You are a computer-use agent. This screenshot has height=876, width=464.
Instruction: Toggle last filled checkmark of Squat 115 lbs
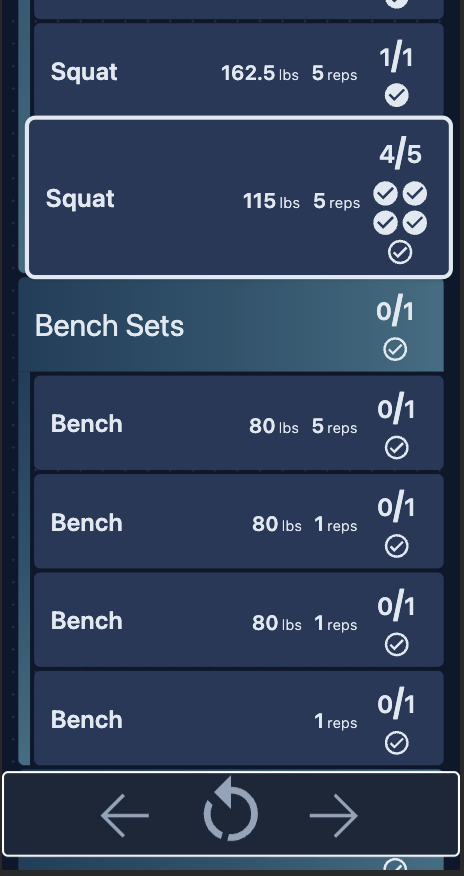[415, 223]
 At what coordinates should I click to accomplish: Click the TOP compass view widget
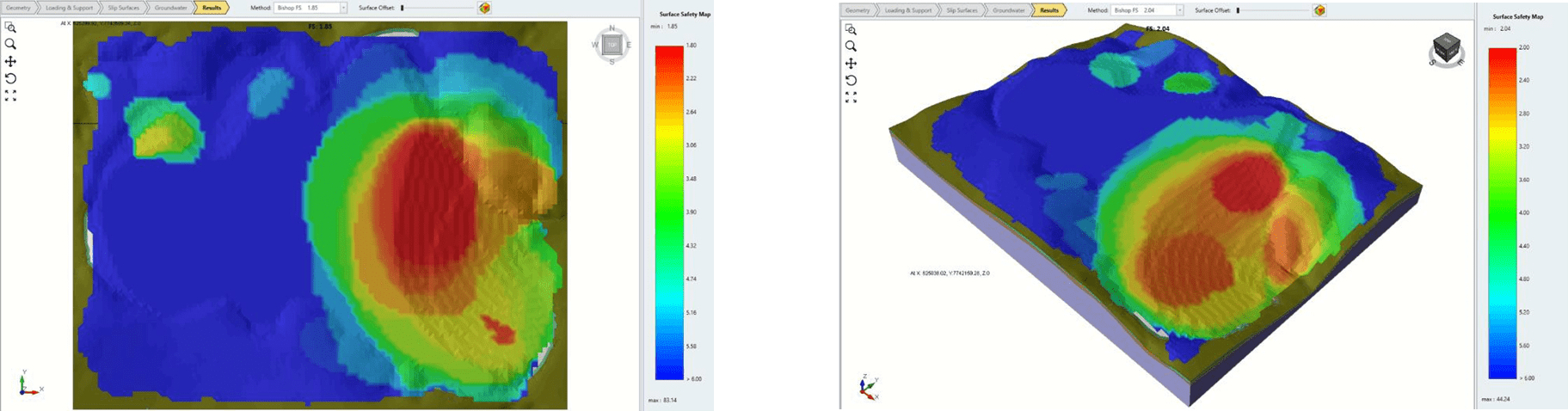pos(612,45)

• EXERCISE DIRECTIONS: Put the lines of the data above into a numbered list, leaving out any blank lines and the pictures.

• FINISHED TASK:
1. You are a computer-use agent. This screenshot has height=876, width=464.
2. Instruction: Toggle last filled checkmark of Squat 115 lbs
3. [415, 223]
4.  At what coordinates should I click to accomplish: Click the TOP compass view widget
5. pos(612,45)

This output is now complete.